Hayatın günlük koşuşturmacası. Dışarıdaki yağmur ve güneş, her şeyi kalbimizin bir köşesine kaldırmamıza neden oldu, ancak gece çöktüğünde ters çevirmeye cesaret edebildik. Bazen hıçkıra hıçkıra ağlıyor ve bu kadar kalpsiz olduğum için kendimi suçluyorum! Çocukluğumu unuttum mu?
Mor ve sarı kestane çiçekleriyle dolu uçsuz bucaksız yamaçları unuttunuz mu? Zaman gözlerinize, öğleden sonrasının rengine bürünen her bir saç telinize kazınmış. Neyse ki, nostalji diyarının derinliklerinde, yamaçlar boyunca uzanan, kendine özgü, benzersiz bir kokuya sahip sarı çiçekler açan kestane ağaçlarıyla dolu, kırmızı tozlu yollar hâlâ bozulmamış. Çocukluk anılarımızdaki bir çiçeği unutmak kolay değil.

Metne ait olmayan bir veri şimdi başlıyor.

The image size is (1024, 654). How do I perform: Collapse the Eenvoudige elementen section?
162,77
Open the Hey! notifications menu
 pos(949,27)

Şehir bugün de hafif bir kestane çiçeği kokusuna sahip. Kestaneler ev bahçelerinde yetiştiriliyor. Küçük çiçek salkımları hâlâ yorulmadan kokularını yayıyor. Koyu sarıyla karışan açık yeşil salkımlar, bazen evlerinden uzaktaki insanları şehrin kalabalığında şaşkına çeviriyor. Ve bu öğleden sonra, çocukluğunun kokusunu açgözlülükle içine çeken, memleket özlemini dindiren biri vardı.
Öğle vakti yavaş yavaş çöküyor. Hayat çok yumuşak ve huzurlu. Çocukluğun kokusu bizi bir kez daha eski anılara, saf gençliğin tatlı düşlerine götürüyor. Uzak şehrin koşuşturmacası arasında, tutkulu ve muazzam bir armoninin tanıdık sesleriyle belli belirsiz karşılaşıyoruz.